## Introduction
Finally you are going to train our tumor segmentation network. <br />

## Imports
**Task: Import the necessary libraries** <br />
Hint: Make sure that you copy Dataset and model to separate python files so you can import them

## Dataset Creation
**Task: Create the train and val dataset and the augmentation pipeline. Use Affine augmentations with**:
1. 15% translation,
2. scaling between 0.85 and 1.15
3. rotations from -45 to 45°.

Additionally use **ElasticTransformation**

In [None]:
train_dataset = #Todo

## Oversampling to tackle strong class imbalance
Lung tumors are often very small, thus we need to make sure that our model does not learn a trivial solution which simply outputs 0 for all voxels.<br />
In this notebook we will use oversampling to sample slices which contain a tumor more often.

To do so we can use the **WeightedRandomSampler** provided by pytorch which needs a weight for each sample in the dataset.
Typically you have one weight for each class, which means that we need to calculate two weights, one for slices without tumors and one for slices with a tumor and create list that assigns each sample from the dataset the corresponding weight

To do so, we at first need to create a list containing only the class labels:

In [None]:
target_list = []
for _, label in tqdm(train_dataset):
    # Check if mask contains a tumorous pixel:
    if np.any(label):
        target_list.append(1)
    else:
        target_list.append(0)

Then we need to calculate the weight for each class:
To do so, we can simply compute the fraction between the classes and then create the weight list

In [None]:
uniques = np.unique(target_list, return_counts=True)
uniques

In [None]:
fraction = uniques[1][0] / uniques[1][1]
fraction

Subsequently we assign the weight 1 to each slice without a tumor and ~ 9 to each slice with a tumor

In [None]:
weight_list = []
for target in target_list:
    if target == 0:
        weight_list.append(1)
    else:
        weight_list.append(fraction)
weight_list[:50]

Finally we create the sampler which we can pass to the DataLoader.
**Important:** Only use a sampler for the train loader! We don't want to change the validation data to get a real validation

In [None]:
sampler = torch.utils.data.sampler.WeightedRandomSampler(weight_list, len(weight_list))                     

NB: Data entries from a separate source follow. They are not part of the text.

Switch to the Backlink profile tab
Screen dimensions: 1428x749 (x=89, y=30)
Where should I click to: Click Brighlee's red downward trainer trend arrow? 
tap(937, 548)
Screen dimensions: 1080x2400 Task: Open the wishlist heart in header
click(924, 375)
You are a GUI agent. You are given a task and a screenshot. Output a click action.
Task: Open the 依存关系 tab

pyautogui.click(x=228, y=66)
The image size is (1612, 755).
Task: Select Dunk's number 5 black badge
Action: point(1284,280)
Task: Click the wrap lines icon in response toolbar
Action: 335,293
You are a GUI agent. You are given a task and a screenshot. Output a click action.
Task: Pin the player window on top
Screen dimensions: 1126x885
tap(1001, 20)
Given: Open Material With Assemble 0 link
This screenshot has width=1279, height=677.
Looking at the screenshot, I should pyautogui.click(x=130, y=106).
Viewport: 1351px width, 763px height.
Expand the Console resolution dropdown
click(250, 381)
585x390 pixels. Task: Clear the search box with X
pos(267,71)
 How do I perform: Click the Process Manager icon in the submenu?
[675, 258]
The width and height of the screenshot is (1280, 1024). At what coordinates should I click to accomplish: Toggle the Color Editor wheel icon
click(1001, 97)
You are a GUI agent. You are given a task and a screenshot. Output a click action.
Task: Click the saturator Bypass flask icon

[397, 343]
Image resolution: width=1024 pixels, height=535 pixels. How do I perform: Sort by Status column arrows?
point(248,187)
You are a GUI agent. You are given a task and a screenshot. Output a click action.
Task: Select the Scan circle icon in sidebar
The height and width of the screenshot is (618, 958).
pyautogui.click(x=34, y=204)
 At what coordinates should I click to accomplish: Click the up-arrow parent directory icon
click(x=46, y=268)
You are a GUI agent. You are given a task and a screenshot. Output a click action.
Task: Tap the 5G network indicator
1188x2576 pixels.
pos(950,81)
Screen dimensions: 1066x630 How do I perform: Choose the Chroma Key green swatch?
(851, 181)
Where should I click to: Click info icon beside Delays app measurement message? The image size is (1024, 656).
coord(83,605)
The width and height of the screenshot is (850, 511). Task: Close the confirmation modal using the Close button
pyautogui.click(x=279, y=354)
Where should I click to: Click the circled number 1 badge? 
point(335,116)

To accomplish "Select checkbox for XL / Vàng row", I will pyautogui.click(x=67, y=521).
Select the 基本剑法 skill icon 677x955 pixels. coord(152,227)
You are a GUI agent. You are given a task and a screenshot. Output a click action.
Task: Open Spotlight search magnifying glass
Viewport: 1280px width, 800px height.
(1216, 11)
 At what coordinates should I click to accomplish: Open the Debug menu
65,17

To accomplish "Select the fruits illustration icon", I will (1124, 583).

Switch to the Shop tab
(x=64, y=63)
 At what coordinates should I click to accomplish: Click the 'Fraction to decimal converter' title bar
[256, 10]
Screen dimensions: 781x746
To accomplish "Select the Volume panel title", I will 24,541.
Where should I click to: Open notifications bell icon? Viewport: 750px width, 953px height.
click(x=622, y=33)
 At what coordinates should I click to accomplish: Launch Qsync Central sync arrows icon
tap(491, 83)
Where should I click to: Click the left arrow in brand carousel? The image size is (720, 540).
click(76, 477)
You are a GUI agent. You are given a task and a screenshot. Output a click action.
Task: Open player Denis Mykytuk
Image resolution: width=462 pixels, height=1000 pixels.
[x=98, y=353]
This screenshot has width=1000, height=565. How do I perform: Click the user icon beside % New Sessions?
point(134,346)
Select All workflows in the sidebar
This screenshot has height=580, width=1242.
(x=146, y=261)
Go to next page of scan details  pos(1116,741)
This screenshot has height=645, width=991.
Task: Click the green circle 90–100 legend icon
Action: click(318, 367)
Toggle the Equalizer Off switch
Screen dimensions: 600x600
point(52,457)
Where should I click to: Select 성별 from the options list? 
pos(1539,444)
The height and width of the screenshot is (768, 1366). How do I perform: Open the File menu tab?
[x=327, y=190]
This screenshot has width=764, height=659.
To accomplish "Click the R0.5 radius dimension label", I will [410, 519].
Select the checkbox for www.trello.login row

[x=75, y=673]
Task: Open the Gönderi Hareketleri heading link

**Task: Create the train and val_loaders. Set batch size and num workers according to your hardware. Use the sampler for the train_loader**

We can verify that our sampler works by taking a batch from the train loader and count how many labels are larger than zero

In [None]:
verify_sampler = next(iter(train_loader))  # Take one batch
(verify_sampler[1][:,0]).sum([1, 2]) > 0   # ~ half the batch size 

## Loss

As this is a harder task to train you might try different loss functions:
We achieved best results by using the Binary Cross Entropy instead of the Dice Loss

## Full Segmentation Model

**Task: Create the pytorch lightning model. Use Binary Cross Entropy as loss function and the Adam optimizer with a learning rate of 1e-4**

**Task: Instanciate the model, create a checkpoint callback and define the trainer.<br /> Train the model for 30 epochs and use a TensorboardLogger to log your training process**

## Evaluation
**Task: Load the latest checkpoint and evaluate the results by computing the prediction for the complete validation dataset and then compute the dice score for it**

## Visualization
**Task: Compute a prediction for a patient and visualize the prediction.**<br />

Congratulations! You just built a lung cancer segmentation model!